__Data section__.

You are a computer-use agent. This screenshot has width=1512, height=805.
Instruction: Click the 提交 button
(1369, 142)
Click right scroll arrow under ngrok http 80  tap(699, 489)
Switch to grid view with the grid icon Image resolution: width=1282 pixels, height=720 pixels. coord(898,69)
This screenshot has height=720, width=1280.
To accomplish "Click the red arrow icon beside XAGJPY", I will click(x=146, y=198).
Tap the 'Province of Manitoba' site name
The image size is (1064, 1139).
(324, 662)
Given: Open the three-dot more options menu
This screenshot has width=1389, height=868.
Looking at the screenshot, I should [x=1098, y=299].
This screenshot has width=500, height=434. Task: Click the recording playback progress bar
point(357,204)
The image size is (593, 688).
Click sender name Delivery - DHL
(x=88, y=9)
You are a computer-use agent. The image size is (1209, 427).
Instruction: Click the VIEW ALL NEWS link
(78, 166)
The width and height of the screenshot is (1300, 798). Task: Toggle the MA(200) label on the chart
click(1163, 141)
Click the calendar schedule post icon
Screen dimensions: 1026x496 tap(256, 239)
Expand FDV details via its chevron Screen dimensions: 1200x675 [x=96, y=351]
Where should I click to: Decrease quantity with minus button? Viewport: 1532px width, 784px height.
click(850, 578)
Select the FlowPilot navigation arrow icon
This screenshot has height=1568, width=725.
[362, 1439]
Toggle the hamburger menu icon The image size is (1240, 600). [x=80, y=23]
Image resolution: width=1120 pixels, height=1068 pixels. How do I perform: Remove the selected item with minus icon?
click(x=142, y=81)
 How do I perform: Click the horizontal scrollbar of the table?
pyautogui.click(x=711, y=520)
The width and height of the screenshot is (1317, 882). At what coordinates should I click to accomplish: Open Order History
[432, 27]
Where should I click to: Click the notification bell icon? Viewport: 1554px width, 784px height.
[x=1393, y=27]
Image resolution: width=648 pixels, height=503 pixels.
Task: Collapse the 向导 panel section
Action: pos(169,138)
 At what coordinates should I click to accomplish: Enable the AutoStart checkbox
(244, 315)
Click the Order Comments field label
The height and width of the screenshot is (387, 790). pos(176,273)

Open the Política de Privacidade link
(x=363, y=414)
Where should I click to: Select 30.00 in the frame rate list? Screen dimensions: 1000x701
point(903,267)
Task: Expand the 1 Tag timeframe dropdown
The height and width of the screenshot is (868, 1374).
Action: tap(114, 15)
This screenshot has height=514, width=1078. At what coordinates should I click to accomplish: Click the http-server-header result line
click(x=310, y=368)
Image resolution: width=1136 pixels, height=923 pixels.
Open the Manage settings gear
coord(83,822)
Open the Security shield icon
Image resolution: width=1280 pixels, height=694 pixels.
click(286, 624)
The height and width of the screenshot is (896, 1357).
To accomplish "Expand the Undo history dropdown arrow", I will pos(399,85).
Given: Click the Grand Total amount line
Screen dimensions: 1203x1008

__Task directions__.
How many lines in the records above contain the word "Expand"? Reply with the number and nothing more.

__Answer section__.
3